Ein Prat is a co-ed school with about 50 students, rich and poor, religious and secular. They study Torah, Talmud and Zionist texts. “We train them,” says Galler, “to be people who’ll take responsibility for the problems that they see around them and create solutions.” The rest of the time is spent volunteering, and on intense physical activity, such as desert survival, preparing to be soldiers.

Here they were, sweating through their shirts despite the crisp November air, working from morning into the dusk, because they loved the Jew who once lived there, even if they didn’t know him or her. The Ein Prat volunteers acted less like a demolition crew than like a chevra kadisha (burial society), treating what was destroyed with a holy dignity, seeing it as a privilege.

Amir Tal, 25, from Kibbutz Haon near the banks of the Kinneret, wearing a stained Superman T-shirt, put down a shovel. “There is no good thing or bad thing to save — everything goes into the trash.” A siddur [prayerbook] and chumash [Five Books of Moses], soaked, needed to be buried. Tal stopped to look at what must have been the photographs of the people who once lived there — trips to Mexico City, Guatemala and a place “that looked like Israel.”

A few blocks away was an 18-foot trailer, loaded with soaking holy books that require burial. It wasn’t so much “the geshem [the rain],” says the Satmar. “It wasn’t the water coming down but the water rising up from the ocean. This was not geshem, this was a mabul,” a flood, with the word evoking a biblical deluge, along with a message, but who could read between the waves?

“We don’t know when it’s going to end and we don’t know what’s coming tomorrow,” says the chasid. “But we see the tremendous chesed [kindness] that people are doing. Hashem is going to see all of this and this will bring a lot of merit to all of us. Whoever comes,” says the chasid, as he looked at the Israelis, “they should all be blessed.”

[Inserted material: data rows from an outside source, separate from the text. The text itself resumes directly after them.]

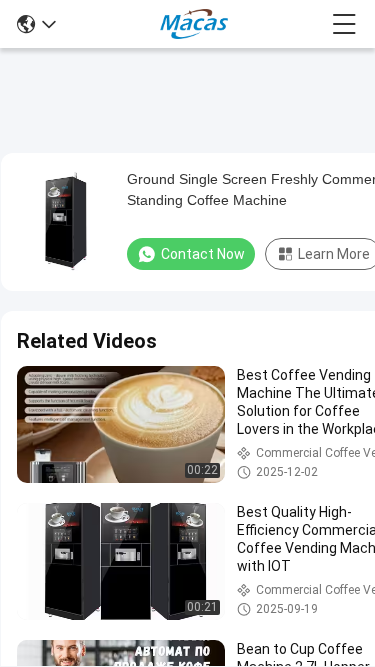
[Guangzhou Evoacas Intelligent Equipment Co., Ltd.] (193, 24)
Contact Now (203, 254)
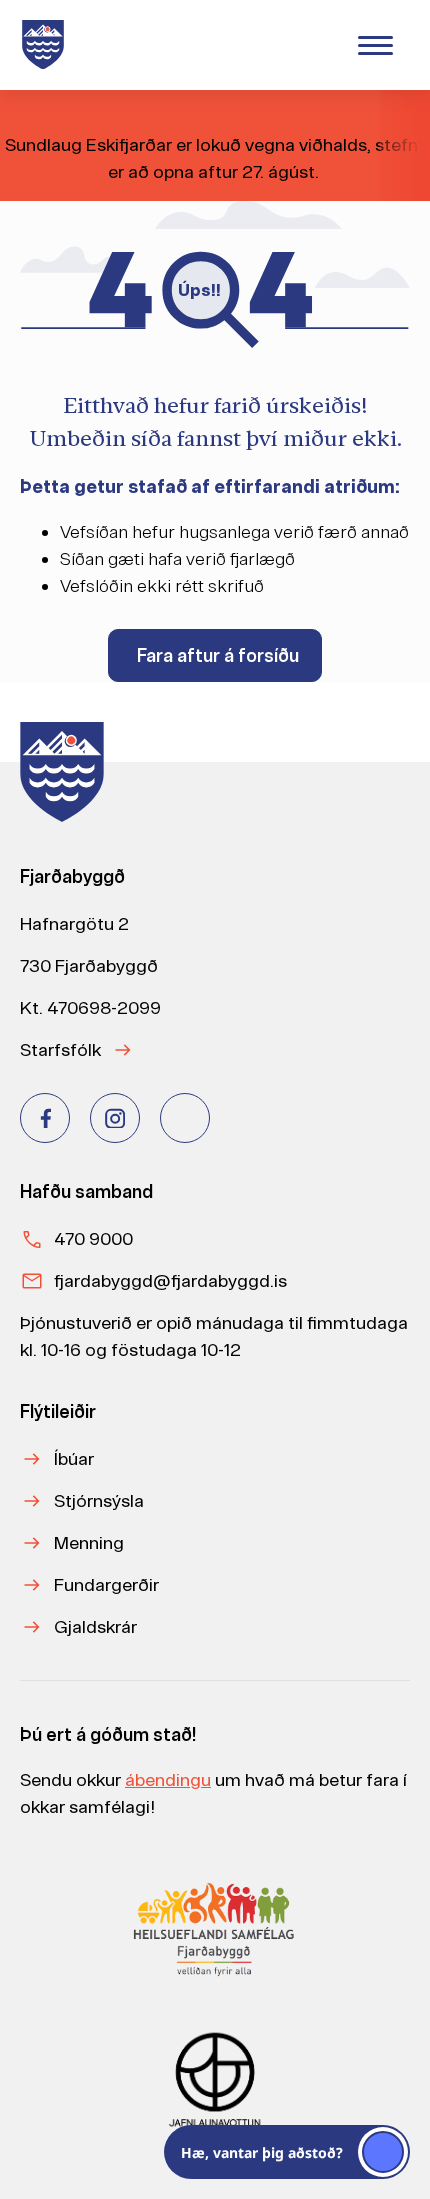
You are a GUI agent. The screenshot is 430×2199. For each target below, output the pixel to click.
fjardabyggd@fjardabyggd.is (170, 1280)
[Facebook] (45, 1118)
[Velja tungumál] (311, 44)
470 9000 (93, 1238)
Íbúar (74, 1458)
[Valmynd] (375, 45)
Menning (89, 1542)
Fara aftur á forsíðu (218, 655)
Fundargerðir (106, 1584)
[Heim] (47, 45)
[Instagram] (115, 1118)
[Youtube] (185, 1118)
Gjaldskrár (95, 1626)
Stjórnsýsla (99, 1500)
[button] (287, 2152)
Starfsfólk (60, 1049)
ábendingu (168, 1779)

With the war in Israel, Sarai Steinberg, 22, from Ramot, felt like a verse from Yehuda Halevi: “My heart is the east, and I am at the ends of the west.” Her sister lives in Tel Aviv, but is not near a shelter. “Israel is my home. Every time I hear something happened, I have a pinch in my heart. But if I was in Israel, there’s not much that I could do. Here, there’s so much to do. I see the look on peoples’ faces when I say we’re from Israel and we’re going to do whatever we can.”

A resident of Sea Gate said, “They didn’t know our names when they came, and we didn’t know theirs.” The late afternoon streets were covered with a film of mud and sand. The Ein Prat volunteers removed their gloves and masks, tired but casual, as if to say, matter of factly, “this is what Jews do, what Israelis do.” It’s what they learned in Ein Prat, to take responsibility for other Jews, even for a stranger, if there is such a thing.